They are also curious to get feedback for a new lift they displayed in the short program. Yet, without the feedback, they’ve kept training it the way it is for the past month.
“It’s a little bit unorthodox,” Moore-Towers said. “It’s something we have not seen before within the group that is required for the short [Group 3]. We’re curious to see if it counts, which is not a fun place to be.”
The Moore-Towers/Marinaro team have sought the advice of people they trust and who know the rules. “So far, everybody agrees that it should be okay,” Moore-Towers said. “But when you put it in a live event, you just can’t know.
“Because of that, it’s tough to train for four or five weeks after and still not know if it counts or not or if it’s worth it.”
What’s so unusual about the lift? “You’ll find out [today!]” Marinaro said.
The group required in the short program for this season is essentially, a star lift, Moore Towers said. But they are not doing a star lift. “You look at our lift and you roll it out, and it’s certainly not a group 5 and certainly not a group 4,” Moore-Towers said. They are in a situation similar to pair skaters Lubov Ilyushechkina and Charlie Bilodeau last season. They did a spectacular lift at the end of their routine, but people didn’t know what to call it. It didn’t fit into a particular category.
Moore-Towers, with a different lift, are in the same boat.
Despite the lack of mileage, Moore-Towers said they are “just super happy” to even be on the ice. “Not everybody in the country has that luxury right now,” she said. “We’re super grateful to the Ontario government that through this second series of lockdowns we are able to still get our training done and still get on the ice.”
Still, they miss the busy competition schedule that gave them structure and an ability to train for it, and taper in a way they know and that their bodies know. They wistfully watched skaters in other countries competing at home-grown Grand Prix events. The Skate Canada International in October was cancelled because of the pandemic.
“It’s hard to watch people doing real events,” Moore-Towers said. “In Russia they are even doing it with an audience, and we’re not saying that’s right, by any means. But it can be difficult to sit back and watch. We’re trying to be present and be grateful for what we do have. And to just take from it what we can.”

# [APPLY WHAT YOU READ]
A: List every person named in the article about the Moore-Towers/Marinaro pair team.
B: Continue the article about the Moore-Towers/Marinaro pair team from its final sentence.

# [DATA EXTRACT]
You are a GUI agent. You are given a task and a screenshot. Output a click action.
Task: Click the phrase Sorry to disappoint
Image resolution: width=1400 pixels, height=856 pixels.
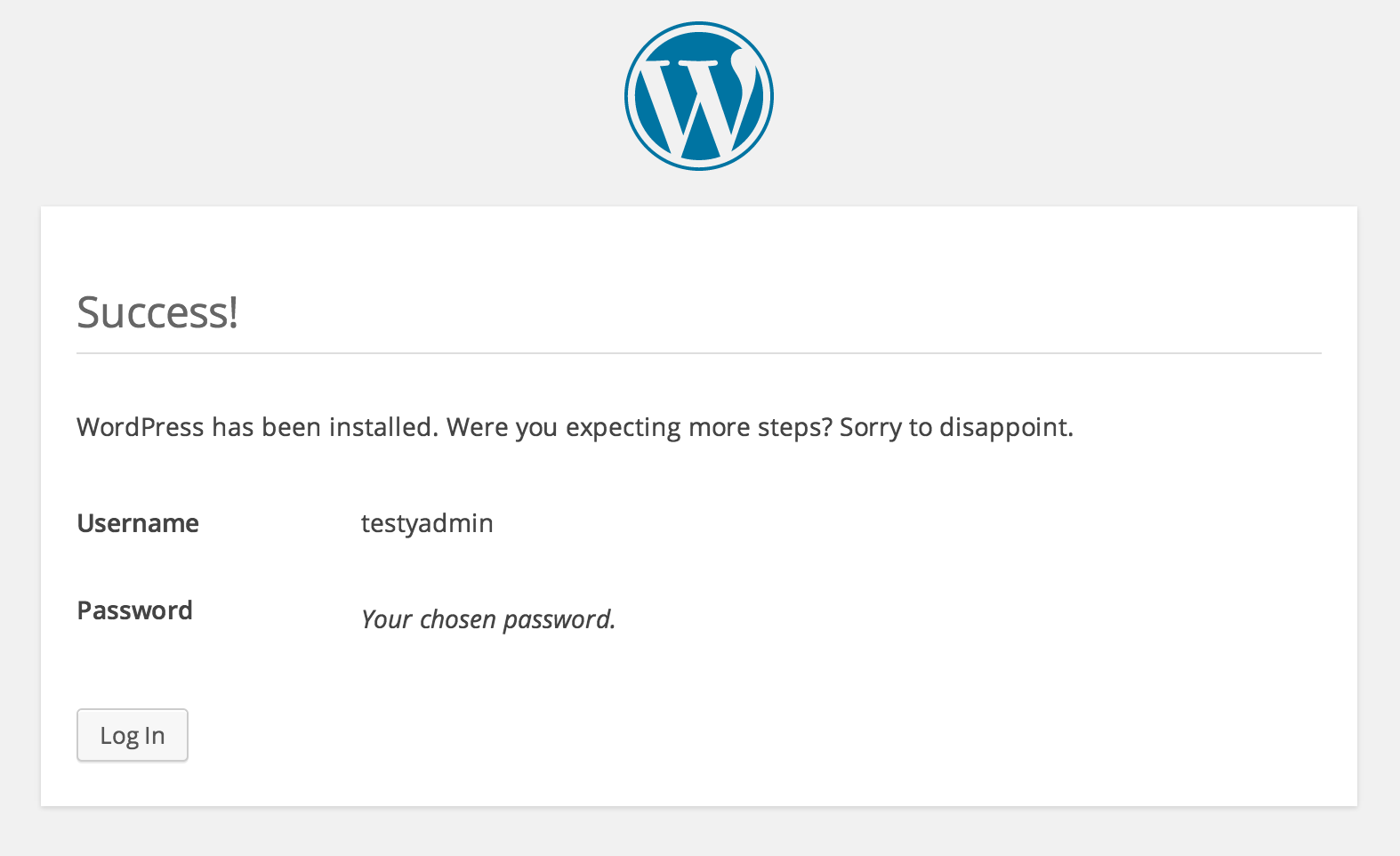957,428
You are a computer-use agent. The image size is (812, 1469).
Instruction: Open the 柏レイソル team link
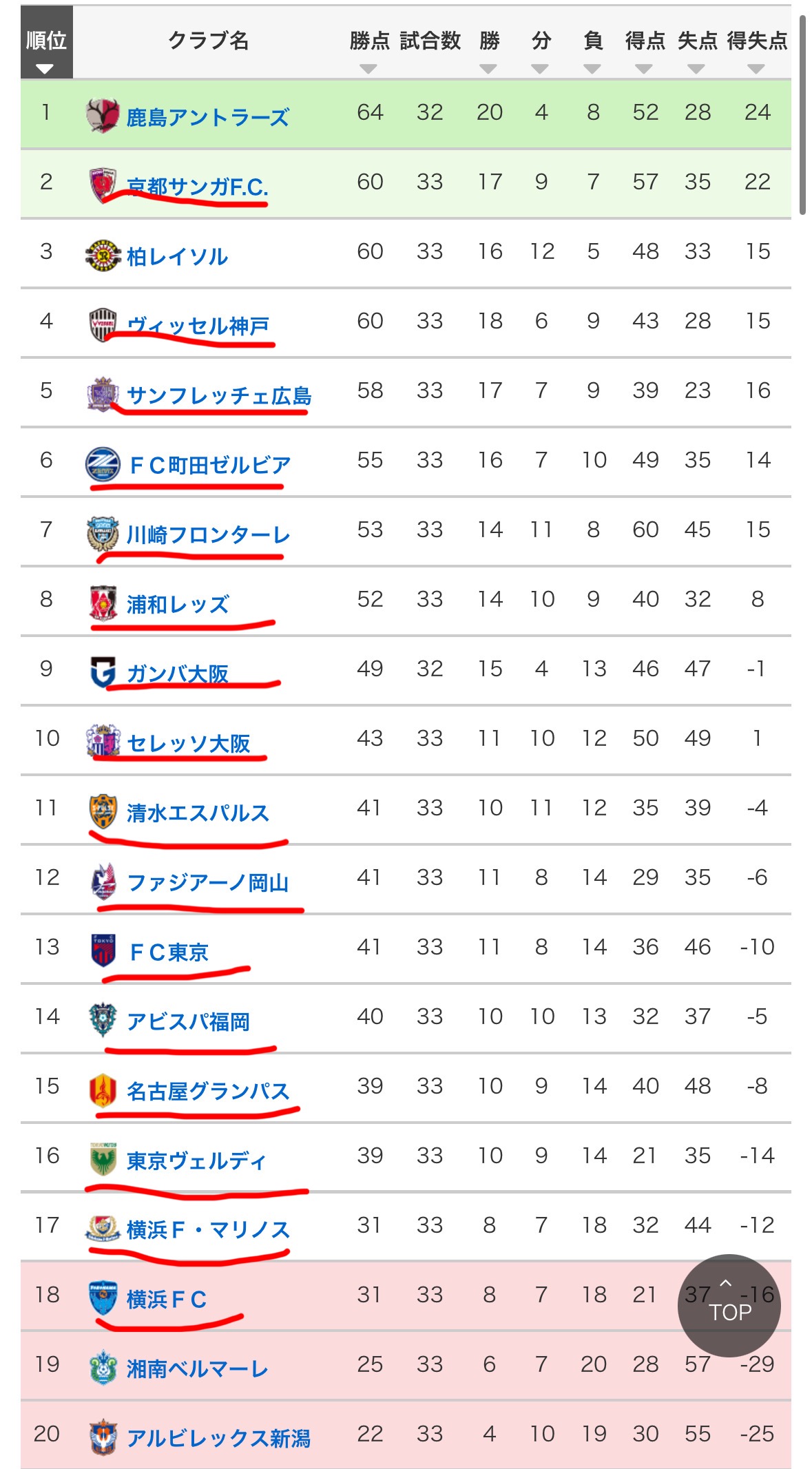[x=177, y=257]
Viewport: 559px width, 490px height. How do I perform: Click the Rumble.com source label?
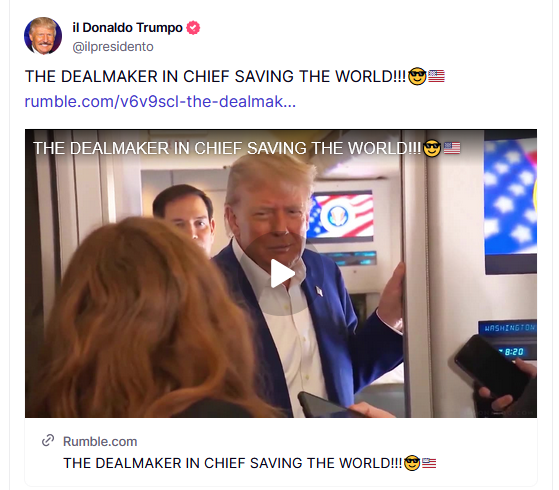pos(100,441)
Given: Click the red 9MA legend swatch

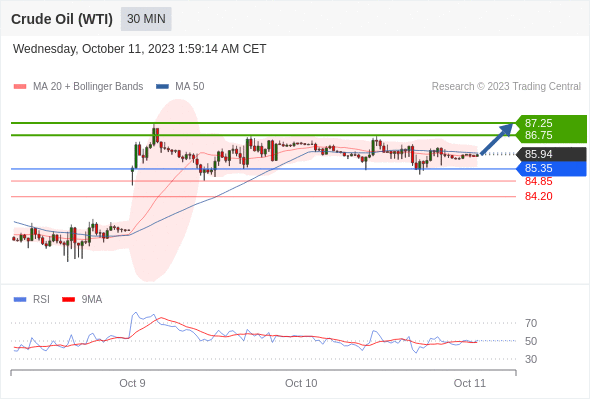Looking at the screenshot, I should click(x=68, y=300).
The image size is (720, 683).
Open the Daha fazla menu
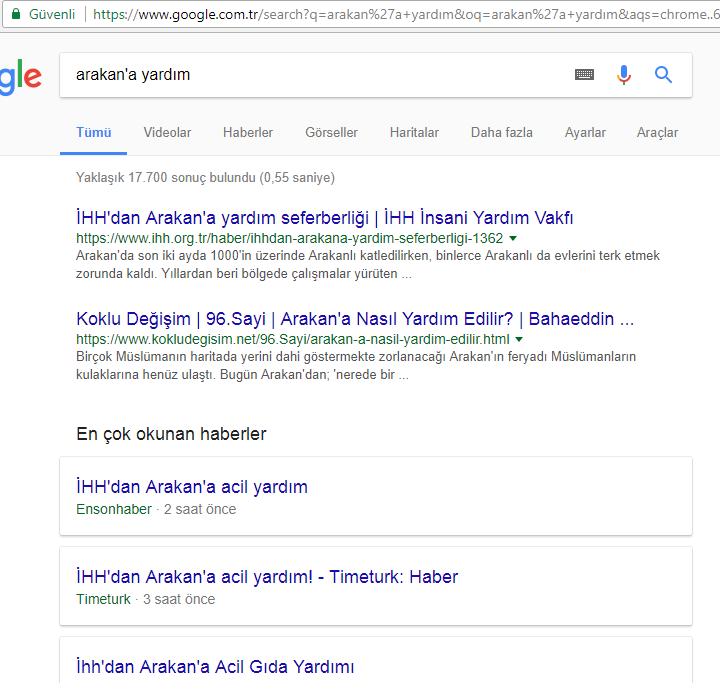point(501,132)
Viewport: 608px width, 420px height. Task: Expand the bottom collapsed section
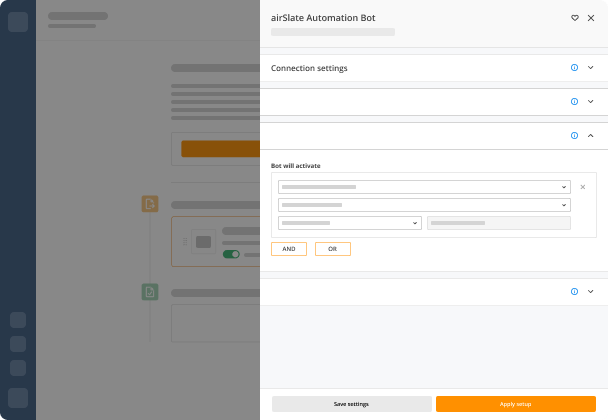coord(590,292)
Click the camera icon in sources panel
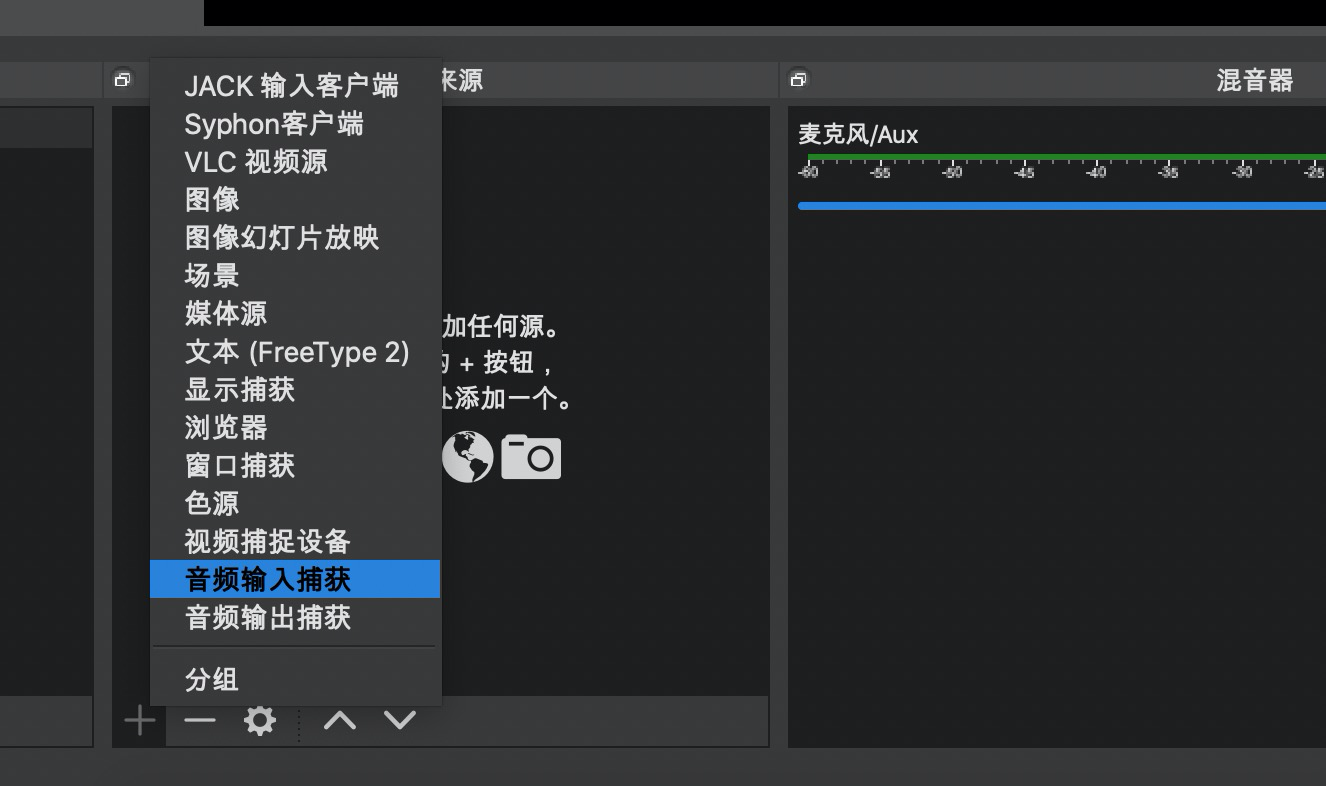This screenshot has height=786, width=1326. (531, 457)
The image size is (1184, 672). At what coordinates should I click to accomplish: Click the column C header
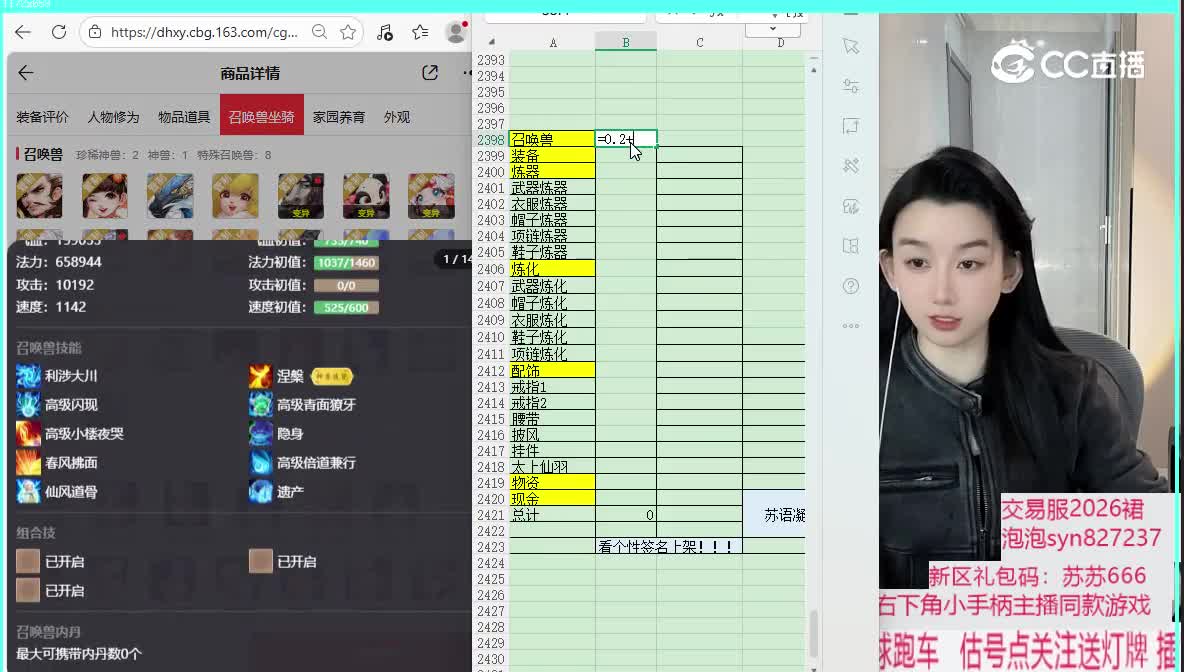699,42
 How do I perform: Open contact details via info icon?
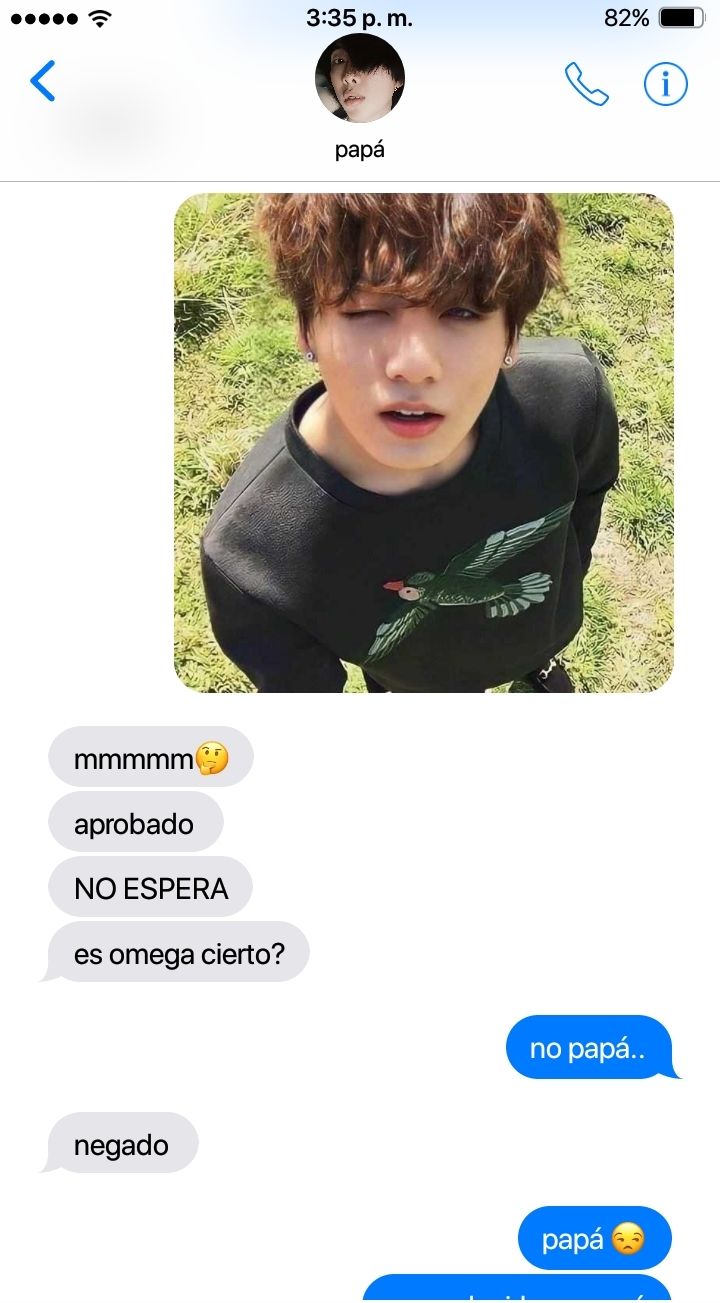(x=666, y=84)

# [ANSWERS FOR EACH ITEM]
A: Moore-Towers, Marinaro, Lubov Ilyushechkina, Charlie Bilodeau

B:
Even so, they were surprised that they felt the energy of a real competition during the taping of their Challenge routines – not in front of judges or spectators, but at a home rink. There was another pair with whom they train and some from the Toronto Cricket, Curling and Skating Club, too. They formed a little hub within Skate Ontario.
“There was a little bit of energy there,” Moore Towers said. “Certainly not the same we would feel if we had the help of the audience and the judges standing there right in front of you.”
What was hard, she said, was typically after they step off the ice, they watch replays and assess what happened. They didn’t get the chance this time. There were no replays. “Everything in our programs happens so fast, about an hour after we finished competing, I was asking Mike how certain elements went, because I couldn’t remember,” she said.
It has been 10 months since they competed, finishing third at Four Continents Championships after silver medals at NHK and Skate Canada.
Marinaro admits that it will be nerve-wracking to watch themselves be judged in real time. That’s a first.
“The biggest thing,” he said, “is we’re enjoying every moment we step on the ice and spend together training. We are not taking any of these moments for granted or anything else in our lives for that matter.
“It’s put everything into perspective. We’re definitely trying to stay present and cherish every moment while we can because we don’t have much longer at this. We want to make the most of the next 13 months.”